Meskipun pada ahirnya Amerika telah menyampaikan permintaan maaf tapi tidak ada penjelasan alasan kenapa pelarangan itu terjadi. Justru mereka mengungkapan adanya kurang kordinasi di antara instasi terkait mengenai pelarangan ini.

Dalam melihat kasus ini, kita harus mencoba mengambil jarak untuk melihatnya lebih jelas. Meskipun ada kemungkinan miskomunikasi dan kurang kordinasi yang baik di antara instasi terkait di Amerika terkait pelarangan in tapi kemungkinan itu sangat kecil bagi Amerika sebagai negara yang memiliki system adminstrasi yang terkoneksi dengan tekhnologi dan internet yang cukup canggih. Bagi saya, justru Amerika punya pesan politik yang ingin disampaikan pada pihak-pihak tertentu di Indonesia.

Geopolitik Asia Pasifik

Jika dilihat dalam lingkup makro, maka masalah ini tidak bisa dilepas dari pertarungan hegemoni geopolitik di asia pasifik. Kawasan ini cukup strategis dan menjanjikan bagi dunia terutama negara-negara yang punya hubungan dagang dan ekonomi dengan negara-negara di kawasan ini. Asia pasifik merupakan kawasan yang paling dinamis dalam pertumbuhan ekonomi dibanding kawasan lain di dunia termasuk uni eropa yang sampai saat ini masih belum pulih dari krisis ekonomi.
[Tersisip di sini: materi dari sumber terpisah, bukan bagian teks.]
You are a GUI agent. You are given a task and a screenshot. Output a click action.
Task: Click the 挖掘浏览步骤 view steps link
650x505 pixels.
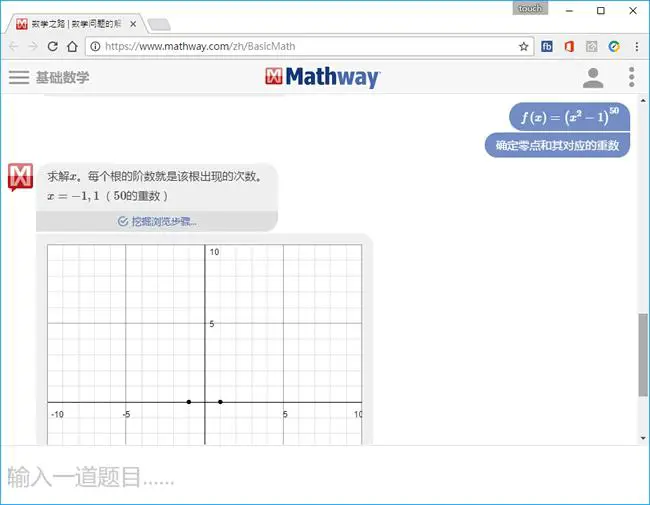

Alasan ini kemudian dijadikan batu pijakan bagi dua negara besar yang tengah berebut panggung dalam percaturan politik dunia yakni Amerika dan China dalam mempertahankan dan memperluas pengaruhnya.

Hari ini Amerika mulai kewalahan menghadapi agresivitas China dengan agenda "one belt, one road" (satu sabuk, satu jalan). Sebuah agenda yang membangun jalur yang mengkoneksikan hampir seluruh kawasan di dunia dengan program infrastruktur dan kerjasama biliateral dan multilateral dalam banyak sektor dengan dana yang telah disiiapkan begitu besar. Apalagi China berhasil mempertahankan agenda RCEP (Regional Comprehensive Economic Partnership) sebagai rivalitas agenda TPP (Trans Pacific Partnership) yang di komandoi oleh Amerika serikat yang kemudian di batalkan setelah terpilihanya donalt trump sebagai presiden AS.

Kemunduran dari agenda TPP dibarengi dengan agenda "American First" oleh donalt trump menjadi salah satu tanda kekalahan Amerika dalam pertarungan hegemoni di kawasan asia pasifik.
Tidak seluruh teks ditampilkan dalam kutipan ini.